Transforming growth factor β (TGF-β) is a multifunctional cytokine that is synthesized by many types of cells and regulates the cell cycle. Increasing evidence has led to TGF-β receiving increased and deserved attention in recent years because it may play a potentially novel and critical role in the development and progression of myocardial fibrosis and the subsequent progress of ventricular remodeling (VR). Numerous studies have highlighted a crucial role of TGF-β in VR and suggest potential therapeutic targets of the TGF-β signaling pathways for VR. Changes in TGF-β activity may elicit anti-VR activity and may serve as a novel therapeutic target for VR therapy. This review we discusses the smad-dependent signaling pathway, such as TGF-β/Smads, TGF-β/Sirtuins, TGF-β/BMP, TGF-β/miRNAs, TGF-β/MAPK, and Smad-independent signaling pathway of TGF-β, such as TGF-β/PI3K/Akt, TGF-β/Rho/ROCK,TGF-β/Wnt/β-catenin in the cardiac fibrosis and subsequent progression of VR. Furthermore, agonists and antagonists of TGF-β as potential therapeutic targets in VR are also described.

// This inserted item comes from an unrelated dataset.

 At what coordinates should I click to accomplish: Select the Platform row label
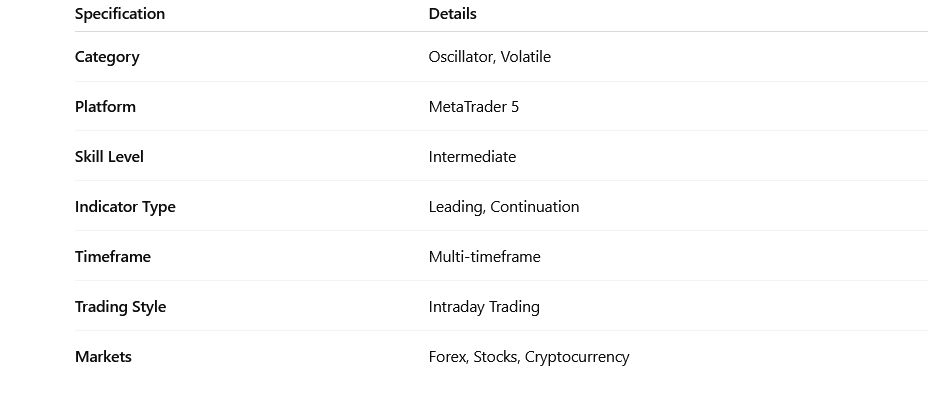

转化生长因子β(TGF-β)是一种多功能细胞因子,由多种类型的细胞合成并调节细胞周期。近年来,越来越多的证据表明TGF-β受到了越来越多且应有的关注,因为它可能在心肌纤维化的发生发展以及随后的心室重构(VR)进程中发挥潜在的新的关键作用。大量研究强调了TGF-β在VR中的关键作用,并提示了TGF-β信号通路作为VR潜在治疗靶点。TGF-β活性的改变可能引发抗VR活性,并可能成为VR治疗的新靶点。在本综述中,我们讨论了TGF-β的Smad依赖信号通路,如TGF-β/Smads、TGF-β/Sirtuins、TGF-β/BMP、TGF-β/miRNAs、TGF-β/MAPK,以及TGF-β的Smad非依赖信号通路,如TGF-β/PI3K/Akt、TGF-β/Rho/ROCK、TGF-β/Wnt/β-catenin在心脏纤维化及随后VR进程中的作用。此外,还描述了TGF-β激动剂和拮抗剂作为VR潜在治疗靶点。